Here, as elsewhere in these concerts, Rollins’ tone is a perfect balance between the rumbly gruffness that would define him in later years and the speed-demon agility of youth. The “St. Thomas” in the 1968 taping finds his tenor bobbing and weaving like a middleweight, having fun, but not without gravity. Drew is all lightness and flutter in solos, fingers flying, technically outstanding. Pederson, by ’68, is soloing with more soul and assurance. It’s a fun calypso, but the 1968 Sonny Rollins imbues everything with a certain driving gravity. The disc closes with a version of the jazz standard “Four”, a tune that Rollins works toward with a searching solo introduction that wanders through “The Man on the Flying Trapeze”, a folk melody, and “I Can’t Get Started” (among other intriguing segue-ways) before landing on the repeated lick of “Four”.

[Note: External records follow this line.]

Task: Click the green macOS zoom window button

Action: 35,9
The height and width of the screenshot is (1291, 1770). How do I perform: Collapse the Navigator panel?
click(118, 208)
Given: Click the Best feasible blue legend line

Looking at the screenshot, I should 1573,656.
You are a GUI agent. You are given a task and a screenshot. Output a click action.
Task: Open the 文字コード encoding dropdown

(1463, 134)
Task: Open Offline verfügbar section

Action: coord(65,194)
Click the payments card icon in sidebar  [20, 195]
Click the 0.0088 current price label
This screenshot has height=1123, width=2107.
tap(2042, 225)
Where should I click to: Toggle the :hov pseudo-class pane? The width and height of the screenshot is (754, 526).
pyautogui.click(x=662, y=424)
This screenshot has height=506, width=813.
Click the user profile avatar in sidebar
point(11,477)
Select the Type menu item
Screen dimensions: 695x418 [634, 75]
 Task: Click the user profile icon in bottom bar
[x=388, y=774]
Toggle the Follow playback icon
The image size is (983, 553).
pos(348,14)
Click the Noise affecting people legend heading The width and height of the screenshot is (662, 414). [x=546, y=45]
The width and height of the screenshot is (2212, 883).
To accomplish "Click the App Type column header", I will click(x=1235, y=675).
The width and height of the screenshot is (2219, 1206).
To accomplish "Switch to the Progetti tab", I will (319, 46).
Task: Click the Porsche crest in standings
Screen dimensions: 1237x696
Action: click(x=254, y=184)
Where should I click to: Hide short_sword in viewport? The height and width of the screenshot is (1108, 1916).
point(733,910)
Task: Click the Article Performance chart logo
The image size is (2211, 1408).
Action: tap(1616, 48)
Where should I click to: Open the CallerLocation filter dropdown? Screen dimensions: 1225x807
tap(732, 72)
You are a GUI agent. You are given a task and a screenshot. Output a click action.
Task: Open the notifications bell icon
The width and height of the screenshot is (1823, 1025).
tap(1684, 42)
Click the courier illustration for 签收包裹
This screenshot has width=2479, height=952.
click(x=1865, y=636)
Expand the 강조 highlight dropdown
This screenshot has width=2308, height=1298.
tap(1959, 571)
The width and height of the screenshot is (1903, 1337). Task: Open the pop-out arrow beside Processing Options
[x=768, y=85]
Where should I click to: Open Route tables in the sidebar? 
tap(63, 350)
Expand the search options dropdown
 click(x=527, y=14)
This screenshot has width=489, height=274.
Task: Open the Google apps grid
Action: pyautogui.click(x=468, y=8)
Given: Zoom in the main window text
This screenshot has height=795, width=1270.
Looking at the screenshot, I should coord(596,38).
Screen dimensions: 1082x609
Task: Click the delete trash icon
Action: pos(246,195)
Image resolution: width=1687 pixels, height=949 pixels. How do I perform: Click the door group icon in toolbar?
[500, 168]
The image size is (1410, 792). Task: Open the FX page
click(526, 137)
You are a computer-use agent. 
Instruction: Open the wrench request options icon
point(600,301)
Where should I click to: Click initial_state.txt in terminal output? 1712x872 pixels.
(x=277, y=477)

The production for both concerts is in a nicely shadowed black-and-white, with expertly established shots of the musicians and near-perfect sound. The 1965 spot is a live performance before an audience, with the trio facing outward and caught on video in close proximity. Close-ups of the leader and his horn are outstanding—Rollins is sporting a hip turtleneck and blazer, with his head shaved and a short chin-only beard. In 1968, the quartet is arranged in a circle in a studio with no audience, but the camera angles are terrific. Rollins is in a beret with a full beard, and the black suits and skinny ties have given way to patterned shirts and open collars.

Beyond the music, the DVD contains no frills or features, but who needs them? The included booklet is chock-a-block with useful essays and information. But you will mainly get lost in the music. Fans of mainstream, post-bop jazz will be heaven, and saxophone obsessionists will have their fill.

This, simply put, is one of the top few saxophonists in jazz at his sure peak. The genius of 1956 was brilliant, and the icon of today is an elegant wonder, but the Sonny Rollins of the ’60s was the Sonny Rollins you want captured forever at a true peak. Feast on it.